Methods: The sh- hypoxia-inducible factor1 alpha (HIF-1α) plasmid was transfected into human cell lines 22Rv1 and C4-2 to create cell lines with stable low expression and overexpression of VGF. Quantitative PCR (qPCR) was performed to detect VGF mRNA. Western blot was performed to detect invasive migration-related proteins. Akt activator SC79 (4 μg/mL) was added. After adding docetaxel (4 nM) to cells transfected with sh-NC and sh-VGF, the capacity of the cells to migrate invasively was assessed using the Transwell and scratch assays. Nude mice were injected with cells stably transfected with sh-NC or sh-VGF and the metastasis of the cancer cells was detected by live imaging and HE staining after the injection of docetaxel (10 mg/kg).

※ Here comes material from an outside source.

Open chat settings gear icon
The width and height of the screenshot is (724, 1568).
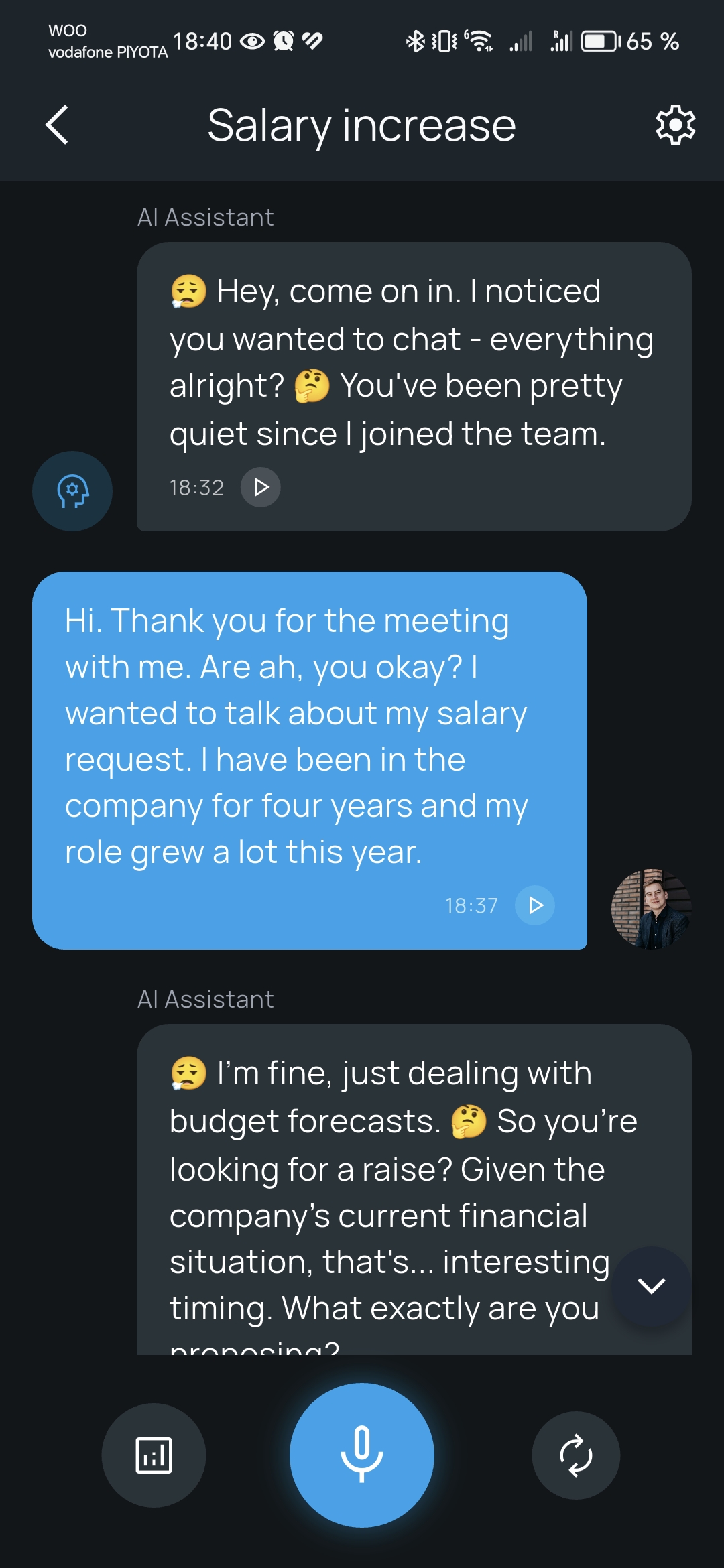[675, 125]
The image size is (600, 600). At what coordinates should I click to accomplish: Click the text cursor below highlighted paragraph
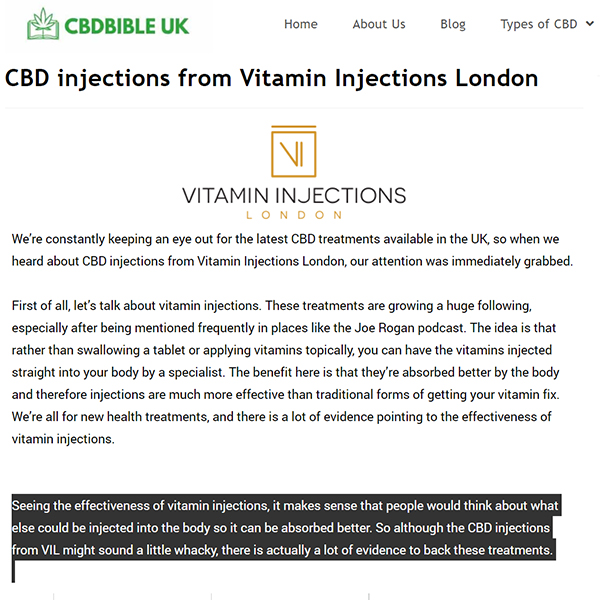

Results: Abnormal levels of VGF in PCa tissue and plasma samples were detected, and VGF knockdown suppressed PCa metastasis. VGF was also shown to affect the invasion and metastasis of PCa cells via PI3K/Akt signaling. VGF knockdown limited PCa metastasis and the inhibitory impact was higher when paired with docetaxel (p < 0.001). After hypoxia induction, both the mRNA and protein levels of VGF and HIF-1α increased, which is associated with a poor prognosis for PCa.

Conclusion: By stimulating the PI3K/Akt pathway, VGF encourages the invasive metastasis of PCa. As a result, targeting VGF may be a potential treatment approach for metastatic PCa therapy.